The NVH (Noise Vibration Harshness) behavior of modern vehicles
becomes more and more important - especially in terms of new
powertrain concepts, like in hybrid electric or full electric
vehicles. There are many tools and methods to develop and optimize
the NVH behavior of modern vehicles. At the end of the development
process, subjective ratings from road tests are very important. For
objective analyses, different approaches based on artificial neural
networks exist. One example is the AVL-DRIVE™ system, a
driveability analysis and benchmarking system which allows, based
on a very small set of sensors, an adequate objective rating of the
vehicle's driveability. The system automatically detects
driving maneuvers and rates the driveability.
This article presents a method which is able not only to rate
different maneuvers and the behavior of the vehicle but also to
detect phenomena and causes in the domain of NVH. In terms of
effort, one main requirement was to use the same sensor set as the
driveability evaluation system and no additional equipment.
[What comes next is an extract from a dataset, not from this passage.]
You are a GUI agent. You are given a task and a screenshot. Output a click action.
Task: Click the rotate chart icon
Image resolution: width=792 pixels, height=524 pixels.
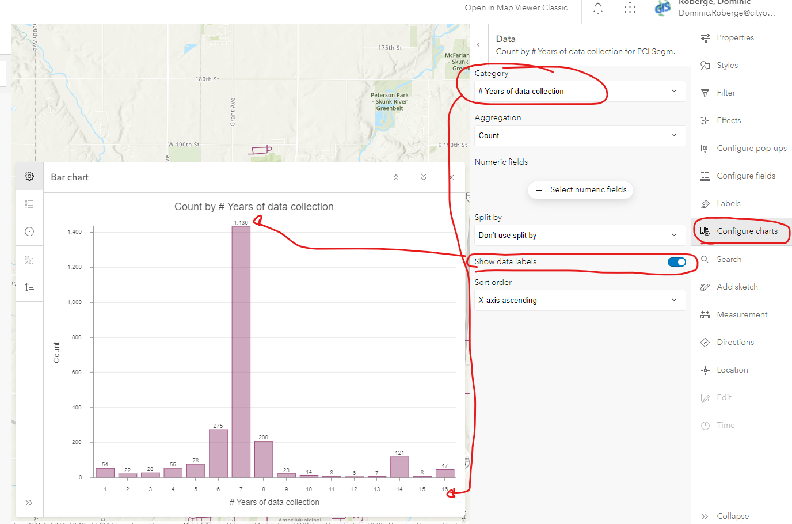pyautogui.click(x=29, y=231)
Basis for the method is a large database consisting of about 104
NVH phenomena. In this database the causes and phenomena are linked
to concrete driving maneuvers. That is permissible because most
phenomena can only occur within one specific maneuver. One example
is the so-called CLONK (powertrain phenomenon), which only appears
during a load change. The phenomena are identified by using
patterns of characteristic frequency ranges. So the user
automatically gets the rating on the one hand and information about
possible causes on the other.
This method will be illustrated by the examples of the humming
of the climatic compressor and the coolant pump as well as the
vibrations during the restarting of the combustion engine in a
hybrid test vehicle. Basis for the validation of this method is
data from experiments on the track and the acoustic roller test
bench at the IPEK - Institute of Product Engineering Karlsruhe.